------ Trecho do documento ------
Lei 2630/2020 pode mudar a Internet que conhecemos no Brasil
A liberdade é uma das virtudes da democracia. Dizer o que pensa, ainda que seja punido pelo rigor da lei é um atributo dos países democráticos e desenvolvidos. Não à toa, a Primeira Emenda (Amendment I) da Constituição dos Estados Unidos é uma parte da Declaração dos Direitos dos Estados Unidos.
O congresso não deverá fazer qualquer lei a respeito de um estabelecimento de religião, ou proibir o seu livre exercício; ou restringindo a liberdade de expressão, ou da imprensa; ou o direito das pessoas de se reunirem pacificamente, e de fazerem pedidos ao governo para que sejam feitas reparações de queixas.
Contudo, o Brasil não é os Estados Unidos. Nesse sentido, o PL 2630/2020, de autoria do senador Alessandro Vieira (PSDB/SE), busca instituir a “Lei Brasileira de Liberdade, Responsabilidade e Transparência na Internet” e está aguardando a constituição de comissão temporária pela Mesa Diretora da Câmara dos Deputados.
Apesar de falar em “Liberdade”, o projeto de lei pode limitar o direito de dizer o que pensa. Conhecido como o Projeto de Lei das Fake News, ele foi criado com o objetivo de combater a desinformação. Uma realidade que precisa ser combatida e debatida à exaustão. Contudo, o Congresso está fazendo esse debate sem considerar as sequelas negativas e indesejadas que o projeto de lei pode trazer.
------ Informações fornecidas ------
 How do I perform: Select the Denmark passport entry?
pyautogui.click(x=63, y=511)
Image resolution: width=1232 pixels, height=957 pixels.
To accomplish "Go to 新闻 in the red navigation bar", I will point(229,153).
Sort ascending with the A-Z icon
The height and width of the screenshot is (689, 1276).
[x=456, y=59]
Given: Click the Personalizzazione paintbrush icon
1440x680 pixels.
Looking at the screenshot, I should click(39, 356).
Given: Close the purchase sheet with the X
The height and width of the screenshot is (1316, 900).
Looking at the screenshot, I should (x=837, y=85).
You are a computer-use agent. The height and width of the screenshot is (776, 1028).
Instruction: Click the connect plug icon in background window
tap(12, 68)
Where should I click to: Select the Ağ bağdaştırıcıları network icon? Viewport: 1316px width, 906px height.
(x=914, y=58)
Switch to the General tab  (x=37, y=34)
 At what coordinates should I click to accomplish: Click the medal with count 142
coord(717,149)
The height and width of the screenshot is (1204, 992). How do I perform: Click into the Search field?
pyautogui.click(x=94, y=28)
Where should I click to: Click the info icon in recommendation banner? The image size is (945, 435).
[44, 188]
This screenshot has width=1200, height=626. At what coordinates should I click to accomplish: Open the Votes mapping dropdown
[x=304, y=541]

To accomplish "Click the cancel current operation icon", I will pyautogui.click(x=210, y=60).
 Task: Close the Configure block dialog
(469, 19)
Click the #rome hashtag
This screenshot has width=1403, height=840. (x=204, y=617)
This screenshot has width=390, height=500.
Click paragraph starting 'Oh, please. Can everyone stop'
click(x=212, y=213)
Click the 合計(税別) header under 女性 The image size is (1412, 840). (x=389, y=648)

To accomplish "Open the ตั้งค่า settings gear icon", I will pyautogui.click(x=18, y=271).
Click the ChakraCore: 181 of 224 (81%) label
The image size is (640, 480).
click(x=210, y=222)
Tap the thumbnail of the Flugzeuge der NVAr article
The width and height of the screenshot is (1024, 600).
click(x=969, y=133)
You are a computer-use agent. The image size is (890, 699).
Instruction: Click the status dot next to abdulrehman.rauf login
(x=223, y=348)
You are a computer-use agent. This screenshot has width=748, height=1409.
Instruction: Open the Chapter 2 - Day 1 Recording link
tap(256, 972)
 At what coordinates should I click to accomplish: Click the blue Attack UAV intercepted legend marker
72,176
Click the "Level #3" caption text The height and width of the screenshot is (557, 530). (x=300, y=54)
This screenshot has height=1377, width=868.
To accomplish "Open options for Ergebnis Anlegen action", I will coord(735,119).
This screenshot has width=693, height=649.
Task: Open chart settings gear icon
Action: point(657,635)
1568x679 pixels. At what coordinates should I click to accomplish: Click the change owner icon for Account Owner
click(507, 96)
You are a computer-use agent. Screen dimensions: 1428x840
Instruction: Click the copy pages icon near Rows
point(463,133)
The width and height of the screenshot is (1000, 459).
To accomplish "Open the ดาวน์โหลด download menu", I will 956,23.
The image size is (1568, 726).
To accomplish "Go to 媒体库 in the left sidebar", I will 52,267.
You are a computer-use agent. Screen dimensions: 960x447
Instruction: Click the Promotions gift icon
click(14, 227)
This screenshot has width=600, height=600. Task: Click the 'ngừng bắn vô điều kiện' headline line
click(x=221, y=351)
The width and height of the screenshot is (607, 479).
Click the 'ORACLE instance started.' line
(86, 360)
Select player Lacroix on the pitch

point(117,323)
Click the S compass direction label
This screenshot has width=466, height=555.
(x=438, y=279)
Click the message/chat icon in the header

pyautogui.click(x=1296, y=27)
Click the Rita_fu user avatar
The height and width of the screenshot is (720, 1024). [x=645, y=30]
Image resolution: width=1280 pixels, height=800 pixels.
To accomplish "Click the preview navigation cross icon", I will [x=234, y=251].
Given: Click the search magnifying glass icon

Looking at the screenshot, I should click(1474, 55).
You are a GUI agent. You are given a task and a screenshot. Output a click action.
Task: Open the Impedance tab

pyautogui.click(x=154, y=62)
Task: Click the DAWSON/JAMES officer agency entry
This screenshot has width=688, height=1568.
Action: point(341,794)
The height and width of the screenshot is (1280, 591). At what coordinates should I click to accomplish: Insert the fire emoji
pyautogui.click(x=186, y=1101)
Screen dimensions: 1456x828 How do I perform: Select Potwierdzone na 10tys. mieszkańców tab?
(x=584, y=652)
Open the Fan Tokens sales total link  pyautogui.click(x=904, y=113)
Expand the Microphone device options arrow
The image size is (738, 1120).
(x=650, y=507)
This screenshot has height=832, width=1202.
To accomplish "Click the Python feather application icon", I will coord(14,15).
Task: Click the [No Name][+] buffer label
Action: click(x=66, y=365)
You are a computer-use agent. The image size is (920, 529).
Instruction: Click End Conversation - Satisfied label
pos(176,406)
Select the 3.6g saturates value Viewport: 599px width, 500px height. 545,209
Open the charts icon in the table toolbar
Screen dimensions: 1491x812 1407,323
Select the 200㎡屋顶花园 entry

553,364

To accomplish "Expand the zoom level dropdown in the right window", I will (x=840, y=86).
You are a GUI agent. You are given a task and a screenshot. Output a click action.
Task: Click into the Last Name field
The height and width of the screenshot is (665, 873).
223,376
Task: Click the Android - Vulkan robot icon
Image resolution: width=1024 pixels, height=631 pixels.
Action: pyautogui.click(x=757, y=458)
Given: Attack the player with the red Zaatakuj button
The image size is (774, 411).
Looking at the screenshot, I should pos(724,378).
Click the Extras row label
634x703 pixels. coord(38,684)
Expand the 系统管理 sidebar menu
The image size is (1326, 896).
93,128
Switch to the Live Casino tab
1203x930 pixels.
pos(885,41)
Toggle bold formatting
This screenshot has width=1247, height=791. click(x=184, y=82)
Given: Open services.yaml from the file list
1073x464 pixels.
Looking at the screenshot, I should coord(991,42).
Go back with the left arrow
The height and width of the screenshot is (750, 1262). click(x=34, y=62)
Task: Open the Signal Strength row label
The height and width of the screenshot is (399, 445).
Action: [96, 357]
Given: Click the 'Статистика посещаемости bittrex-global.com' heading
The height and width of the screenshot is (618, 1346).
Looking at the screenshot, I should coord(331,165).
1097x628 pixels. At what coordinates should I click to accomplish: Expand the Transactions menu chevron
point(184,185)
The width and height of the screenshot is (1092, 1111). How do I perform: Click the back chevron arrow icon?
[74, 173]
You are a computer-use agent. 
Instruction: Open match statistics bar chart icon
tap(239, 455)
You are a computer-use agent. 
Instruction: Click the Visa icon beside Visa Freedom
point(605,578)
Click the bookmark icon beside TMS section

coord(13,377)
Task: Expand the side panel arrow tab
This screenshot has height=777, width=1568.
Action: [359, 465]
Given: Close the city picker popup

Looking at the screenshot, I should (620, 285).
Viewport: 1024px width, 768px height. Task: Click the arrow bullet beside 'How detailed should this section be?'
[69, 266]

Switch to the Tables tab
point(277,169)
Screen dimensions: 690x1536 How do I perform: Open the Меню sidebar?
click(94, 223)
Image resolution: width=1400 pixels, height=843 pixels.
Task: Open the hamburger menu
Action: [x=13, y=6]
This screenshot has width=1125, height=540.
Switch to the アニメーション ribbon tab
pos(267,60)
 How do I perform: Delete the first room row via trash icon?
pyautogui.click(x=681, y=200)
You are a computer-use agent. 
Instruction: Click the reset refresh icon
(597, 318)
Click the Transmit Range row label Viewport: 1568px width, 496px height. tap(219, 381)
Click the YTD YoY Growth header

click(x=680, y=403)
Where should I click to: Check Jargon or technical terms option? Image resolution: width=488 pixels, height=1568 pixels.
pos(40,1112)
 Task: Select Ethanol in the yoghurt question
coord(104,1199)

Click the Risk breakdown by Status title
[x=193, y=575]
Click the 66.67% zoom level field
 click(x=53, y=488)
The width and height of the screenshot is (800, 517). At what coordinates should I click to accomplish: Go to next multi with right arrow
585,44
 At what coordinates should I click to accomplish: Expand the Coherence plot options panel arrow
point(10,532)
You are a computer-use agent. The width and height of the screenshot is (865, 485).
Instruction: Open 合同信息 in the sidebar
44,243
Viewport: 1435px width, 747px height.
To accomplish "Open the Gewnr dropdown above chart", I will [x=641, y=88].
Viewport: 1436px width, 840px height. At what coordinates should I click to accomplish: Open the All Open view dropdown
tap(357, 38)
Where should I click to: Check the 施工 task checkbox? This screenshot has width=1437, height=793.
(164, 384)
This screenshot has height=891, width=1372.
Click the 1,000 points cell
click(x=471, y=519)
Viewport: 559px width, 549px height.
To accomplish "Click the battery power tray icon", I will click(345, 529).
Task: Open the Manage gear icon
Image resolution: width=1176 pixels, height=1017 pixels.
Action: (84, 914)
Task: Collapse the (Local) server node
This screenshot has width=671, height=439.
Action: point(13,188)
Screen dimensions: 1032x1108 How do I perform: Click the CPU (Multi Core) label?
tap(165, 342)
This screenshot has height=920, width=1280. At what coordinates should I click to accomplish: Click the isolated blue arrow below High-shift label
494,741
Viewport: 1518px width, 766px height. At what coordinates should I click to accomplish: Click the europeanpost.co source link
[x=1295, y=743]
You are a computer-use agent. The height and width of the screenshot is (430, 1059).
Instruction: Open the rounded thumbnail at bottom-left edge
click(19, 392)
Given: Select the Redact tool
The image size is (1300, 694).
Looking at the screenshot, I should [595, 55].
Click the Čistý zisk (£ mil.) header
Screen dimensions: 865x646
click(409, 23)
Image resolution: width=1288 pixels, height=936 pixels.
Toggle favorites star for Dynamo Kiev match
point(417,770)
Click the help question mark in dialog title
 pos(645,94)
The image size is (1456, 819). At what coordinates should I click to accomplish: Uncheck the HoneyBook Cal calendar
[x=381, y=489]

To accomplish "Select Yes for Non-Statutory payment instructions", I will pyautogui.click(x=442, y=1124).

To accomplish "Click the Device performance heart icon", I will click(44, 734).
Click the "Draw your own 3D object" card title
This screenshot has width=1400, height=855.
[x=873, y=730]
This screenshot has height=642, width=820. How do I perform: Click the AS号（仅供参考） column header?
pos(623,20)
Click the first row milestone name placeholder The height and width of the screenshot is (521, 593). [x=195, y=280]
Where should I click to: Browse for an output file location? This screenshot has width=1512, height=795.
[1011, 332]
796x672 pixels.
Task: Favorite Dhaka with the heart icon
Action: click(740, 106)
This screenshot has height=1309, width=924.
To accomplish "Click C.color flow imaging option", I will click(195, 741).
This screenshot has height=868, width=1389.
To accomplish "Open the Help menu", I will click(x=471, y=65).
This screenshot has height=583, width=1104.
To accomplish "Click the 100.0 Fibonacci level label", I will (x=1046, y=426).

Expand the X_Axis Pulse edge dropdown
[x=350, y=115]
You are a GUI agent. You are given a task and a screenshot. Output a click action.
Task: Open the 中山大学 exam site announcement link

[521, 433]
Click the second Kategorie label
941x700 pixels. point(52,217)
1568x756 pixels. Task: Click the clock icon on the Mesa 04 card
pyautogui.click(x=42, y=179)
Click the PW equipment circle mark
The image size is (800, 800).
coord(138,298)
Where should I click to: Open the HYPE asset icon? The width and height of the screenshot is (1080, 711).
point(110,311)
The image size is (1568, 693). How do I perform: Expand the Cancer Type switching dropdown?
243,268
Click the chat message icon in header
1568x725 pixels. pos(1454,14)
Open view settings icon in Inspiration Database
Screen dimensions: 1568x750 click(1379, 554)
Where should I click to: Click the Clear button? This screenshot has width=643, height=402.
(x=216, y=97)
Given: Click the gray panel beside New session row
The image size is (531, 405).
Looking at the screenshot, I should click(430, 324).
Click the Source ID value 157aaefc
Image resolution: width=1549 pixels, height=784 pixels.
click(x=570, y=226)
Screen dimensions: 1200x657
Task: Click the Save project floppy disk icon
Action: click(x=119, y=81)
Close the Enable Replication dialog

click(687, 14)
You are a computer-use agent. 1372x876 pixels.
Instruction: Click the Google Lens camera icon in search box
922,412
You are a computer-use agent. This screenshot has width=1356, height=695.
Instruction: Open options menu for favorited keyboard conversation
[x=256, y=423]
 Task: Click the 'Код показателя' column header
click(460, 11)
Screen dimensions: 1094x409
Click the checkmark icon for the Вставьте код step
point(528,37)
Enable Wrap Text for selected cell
------
**O que fazer**
(1) De acordo com o texto sobre o PL 2630/2020, quem é o autor do projeto de lei?
(2) Prolongue o texto sobre o PL 2630/2020 a partir do ponto em que ele termina.
A listagem não guarda relação com o texto sobre o PL 2630/2020.

**Resultados esperados**
(1) O senador Alessandro Vieira (PSDB/SE).

(2)
De modo genérico, o PL determina que as plataformas remunerem os veículos de imprensa que publicam notícias nas redes sociais, mas não explica como isso aconteceria na prática e quais os critérios para definir o que são veículos de imprensa elegíveis a receber pelas notícias publicadas nas plataformas.
Dessa forma, os grandes veículos tradicionais se tornarão os principais players. Ou seja, um retrocesso para que a imprensa tradicional se mantenha relevante e controlada por governos e grandes empresas anunciantes. Sobretudo em detrimento da imprensa e jornalistas independentes, que realizam um trabalho sério.
Do jeito que está hoje, o PL 2630 pode facilitar a ação de pessoas que querem disseminar desinformação, pode tornar mais difĩcil que veículos de comunicação de todo o país alcancem seus leitores e pode tornar nossos produtos e serviços menos úteis e menos seguros para os milhões de brasileiros e empresas que os usam todos os dias.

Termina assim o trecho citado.